Listagem de localização de itens
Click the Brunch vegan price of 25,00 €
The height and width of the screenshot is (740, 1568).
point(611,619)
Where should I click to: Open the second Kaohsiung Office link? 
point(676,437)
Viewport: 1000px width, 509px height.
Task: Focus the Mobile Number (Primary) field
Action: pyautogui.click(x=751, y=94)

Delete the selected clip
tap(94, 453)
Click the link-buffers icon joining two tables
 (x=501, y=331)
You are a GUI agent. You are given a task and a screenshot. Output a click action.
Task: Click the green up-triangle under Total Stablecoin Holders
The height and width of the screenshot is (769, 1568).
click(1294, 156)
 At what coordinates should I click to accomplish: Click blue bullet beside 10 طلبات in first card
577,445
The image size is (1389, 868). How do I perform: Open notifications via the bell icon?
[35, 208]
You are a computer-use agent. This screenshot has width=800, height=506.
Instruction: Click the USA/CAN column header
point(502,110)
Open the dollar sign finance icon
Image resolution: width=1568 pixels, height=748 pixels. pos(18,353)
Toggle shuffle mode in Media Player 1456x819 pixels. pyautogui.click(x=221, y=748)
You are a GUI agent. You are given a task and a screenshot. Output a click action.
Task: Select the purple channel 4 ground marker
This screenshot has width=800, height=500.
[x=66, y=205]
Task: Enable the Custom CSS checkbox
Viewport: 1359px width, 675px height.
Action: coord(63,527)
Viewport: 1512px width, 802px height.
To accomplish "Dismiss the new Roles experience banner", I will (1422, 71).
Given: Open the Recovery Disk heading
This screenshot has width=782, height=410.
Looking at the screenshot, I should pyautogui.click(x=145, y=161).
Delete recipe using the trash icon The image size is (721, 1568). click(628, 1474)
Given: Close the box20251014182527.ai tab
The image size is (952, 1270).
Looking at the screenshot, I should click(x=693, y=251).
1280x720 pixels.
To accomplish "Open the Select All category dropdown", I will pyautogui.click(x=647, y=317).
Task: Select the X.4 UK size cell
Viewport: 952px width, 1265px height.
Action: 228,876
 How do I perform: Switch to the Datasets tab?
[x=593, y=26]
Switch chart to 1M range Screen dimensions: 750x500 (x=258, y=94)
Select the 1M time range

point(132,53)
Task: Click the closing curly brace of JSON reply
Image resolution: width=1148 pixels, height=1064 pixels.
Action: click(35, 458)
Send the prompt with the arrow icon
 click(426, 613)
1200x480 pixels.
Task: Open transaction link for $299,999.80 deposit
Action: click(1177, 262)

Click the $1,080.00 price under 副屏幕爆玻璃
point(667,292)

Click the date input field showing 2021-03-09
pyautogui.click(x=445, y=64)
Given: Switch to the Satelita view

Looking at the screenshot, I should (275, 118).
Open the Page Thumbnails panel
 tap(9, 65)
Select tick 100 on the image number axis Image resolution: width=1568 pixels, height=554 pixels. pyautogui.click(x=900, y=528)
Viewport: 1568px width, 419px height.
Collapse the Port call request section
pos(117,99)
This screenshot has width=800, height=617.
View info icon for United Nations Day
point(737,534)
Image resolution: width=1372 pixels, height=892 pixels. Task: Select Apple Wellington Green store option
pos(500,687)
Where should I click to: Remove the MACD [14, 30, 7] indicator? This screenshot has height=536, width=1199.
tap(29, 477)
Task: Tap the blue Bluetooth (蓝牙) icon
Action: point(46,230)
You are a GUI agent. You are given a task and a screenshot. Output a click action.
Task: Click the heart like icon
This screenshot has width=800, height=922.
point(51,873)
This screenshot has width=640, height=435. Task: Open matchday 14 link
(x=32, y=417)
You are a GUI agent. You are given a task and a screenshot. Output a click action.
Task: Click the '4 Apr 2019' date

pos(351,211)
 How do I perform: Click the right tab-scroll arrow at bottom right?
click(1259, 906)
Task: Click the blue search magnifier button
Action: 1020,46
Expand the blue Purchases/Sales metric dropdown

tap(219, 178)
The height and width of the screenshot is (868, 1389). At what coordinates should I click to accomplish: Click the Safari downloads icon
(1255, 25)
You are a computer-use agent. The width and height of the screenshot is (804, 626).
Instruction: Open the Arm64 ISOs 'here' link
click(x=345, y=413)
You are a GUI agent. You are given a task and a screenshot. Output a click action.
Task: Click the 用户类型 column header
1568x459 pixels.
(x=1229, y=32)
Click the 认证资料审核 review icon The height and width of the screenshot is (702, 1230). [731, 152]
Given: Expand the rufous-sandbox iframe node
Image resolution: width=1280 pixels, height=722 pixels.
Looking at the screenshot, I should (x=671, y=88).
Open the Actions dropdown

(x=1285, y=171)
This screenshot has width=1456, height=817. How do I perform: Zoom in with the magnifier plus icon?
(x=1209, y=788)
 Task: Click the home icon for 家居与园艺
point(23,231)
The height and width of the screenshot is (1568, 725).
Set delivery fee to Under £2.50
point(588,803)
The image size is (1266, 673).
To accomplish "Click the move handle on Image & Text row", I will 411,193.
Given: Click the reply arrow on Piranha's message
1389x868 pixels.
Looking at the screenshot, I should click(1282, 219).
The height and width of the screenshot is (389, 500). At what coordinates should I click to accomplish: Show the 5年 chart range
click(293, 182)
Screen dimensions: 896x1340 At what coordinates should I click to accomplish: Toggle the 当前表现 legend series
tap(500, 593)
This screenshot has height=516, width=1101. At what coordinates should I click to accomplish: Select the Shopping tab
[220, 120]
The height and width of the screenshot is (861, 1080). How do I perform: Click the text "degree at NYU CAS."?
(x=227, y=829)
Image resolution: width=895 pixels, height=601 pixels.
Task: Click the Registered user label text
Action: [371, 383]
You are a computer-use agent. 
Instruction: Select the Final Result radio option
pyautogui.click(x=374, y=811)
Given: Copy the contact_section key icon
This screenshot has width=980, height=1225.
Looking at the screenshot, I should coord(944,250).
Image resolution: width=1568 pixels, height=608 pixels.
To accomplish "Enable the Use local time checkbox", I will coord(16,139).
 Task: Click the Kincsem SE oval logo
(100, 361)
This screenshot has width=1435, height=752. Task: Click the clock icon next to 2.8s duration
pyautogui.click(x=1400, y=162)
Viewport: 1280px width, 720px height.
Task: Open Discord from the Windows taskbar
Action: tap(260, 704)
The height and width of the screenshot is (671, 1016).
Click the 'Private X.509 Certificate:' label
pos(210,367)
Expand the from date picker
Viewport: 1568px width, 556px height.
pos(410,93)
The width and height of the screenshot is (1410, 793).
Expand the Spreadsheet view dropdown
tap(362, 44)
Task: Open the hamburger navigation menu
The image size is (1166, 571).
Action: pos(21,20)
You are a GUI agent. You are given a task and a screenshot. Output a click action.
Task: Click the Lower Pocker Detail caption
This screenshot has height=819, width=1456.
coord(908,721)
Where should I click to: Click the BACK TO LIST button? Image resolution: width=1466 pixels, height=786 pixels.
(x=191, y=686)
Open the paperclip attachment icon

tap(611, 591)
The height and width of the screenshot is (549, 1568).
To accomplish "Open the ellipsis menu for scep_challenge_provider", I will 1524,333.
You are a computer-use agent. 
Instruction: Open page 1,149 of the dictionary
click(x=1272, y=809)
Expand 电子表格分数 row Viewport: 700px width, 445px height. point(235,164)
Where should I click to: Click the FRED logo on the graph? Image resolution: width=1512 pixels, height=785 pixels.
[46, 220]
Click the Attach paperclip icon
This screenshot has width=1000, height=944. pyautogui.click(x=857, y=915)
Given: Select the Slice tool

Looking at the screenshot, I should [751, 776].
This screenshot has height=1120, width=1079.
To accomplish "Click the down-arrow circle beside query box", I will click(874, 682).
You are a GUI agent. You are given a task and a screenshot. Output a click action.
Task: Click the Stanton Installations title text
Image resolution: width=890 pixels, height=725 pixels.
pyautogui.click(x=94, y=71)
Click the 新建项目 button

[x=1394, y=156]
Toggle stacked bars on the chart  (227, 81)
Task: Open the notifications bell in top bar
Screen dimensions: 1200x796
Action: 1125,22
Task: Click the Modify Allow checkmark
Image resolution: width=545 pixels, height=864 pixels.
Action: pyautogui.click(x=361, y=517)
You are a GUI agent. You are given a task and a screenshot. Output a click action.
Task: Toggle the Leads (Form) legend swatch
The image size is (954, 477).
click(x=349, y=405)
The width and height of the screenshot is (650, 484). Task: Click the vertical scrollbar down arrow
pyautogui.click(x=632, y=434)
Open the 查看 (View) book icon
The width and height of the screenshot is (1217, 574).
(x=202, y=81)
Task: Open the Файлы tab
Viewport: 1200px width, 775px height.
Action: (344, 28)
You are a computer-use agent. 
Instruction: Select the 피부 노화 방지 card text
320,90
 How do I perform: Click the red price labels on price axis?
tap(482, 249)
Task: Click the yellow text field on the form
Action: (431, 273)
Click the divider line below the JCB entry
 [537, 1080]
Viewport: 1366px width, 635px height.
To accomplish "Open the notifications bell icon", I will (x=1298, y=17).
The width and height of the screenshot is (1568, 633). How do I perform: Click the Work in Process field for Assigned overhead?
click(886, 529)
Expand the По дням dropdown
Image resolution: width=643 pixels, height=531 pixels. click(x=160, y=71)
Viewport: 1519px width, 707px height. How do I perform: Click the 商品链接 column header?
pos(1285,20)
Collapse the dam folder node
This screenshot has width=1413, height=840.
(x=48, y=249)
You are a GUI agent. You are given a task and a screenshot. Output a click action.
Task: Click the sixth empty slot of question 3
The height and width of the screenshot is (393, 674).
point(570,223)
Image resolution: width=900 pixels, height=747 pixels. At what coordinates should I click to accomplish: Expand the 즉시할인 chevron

# [INSTRUÇÃO DADA]
Por favor, apresente como lista numerada o trecho da listagem acima que vai da linha que contém "The height and width of the screenshot is (549, 1568)." até a linha que contém "Action: 1125,22", incluindo as duas e deixando de fora as linhas em branco.

# [RESPOSTA DO EXERCÍCIO]
1. The height and width of the screenshot is (549, 1568).
2. To accomplish "Open the ellipsis menu for scep_challenge_provider", I will 1524,333.
3. You are a computer-use agent. 
4. Instruction: Open page 1,149 of the dictionary
5. click(x=1272, y=809)
6. Expand 电子表格分数 row Viewport: 700px width, 445px height. point(235,164)
7. Where should I click to: Click the FRED logo on the graph? Image resolution: width=1512 pixels, height=785 pixels.
8. [46, 220]
9. Click the Attach paperclip icon
10. This screenshot has width=1000, height=944. pyautogui.click(x=857, y=915)
11. Given: Select the Slice tool
12. Looking at the screenshot, I should [751, 776].
13. This screenshot has height=1120, width=1079.
14. To accomplish "Click the down-arrow circle beside query box", I will click(874, 682).
15. You are a GUI agent. You are given a task and a screenshot. Output a click action.
16. Task: Click the Stanton Installations title text
17. Image resolution: width=890 pixels, height=725 pixels.
18. pyautogui.click(x=94, y=71)
19. Click the 新建项目 button
20. [x=1394, y=156]
21. Toggle stacked bars on the chart  (227, 81)
22. Task: Open the notifications bell in top bar
23. Screen dimensions: 1200x796
24. Action: 1125,22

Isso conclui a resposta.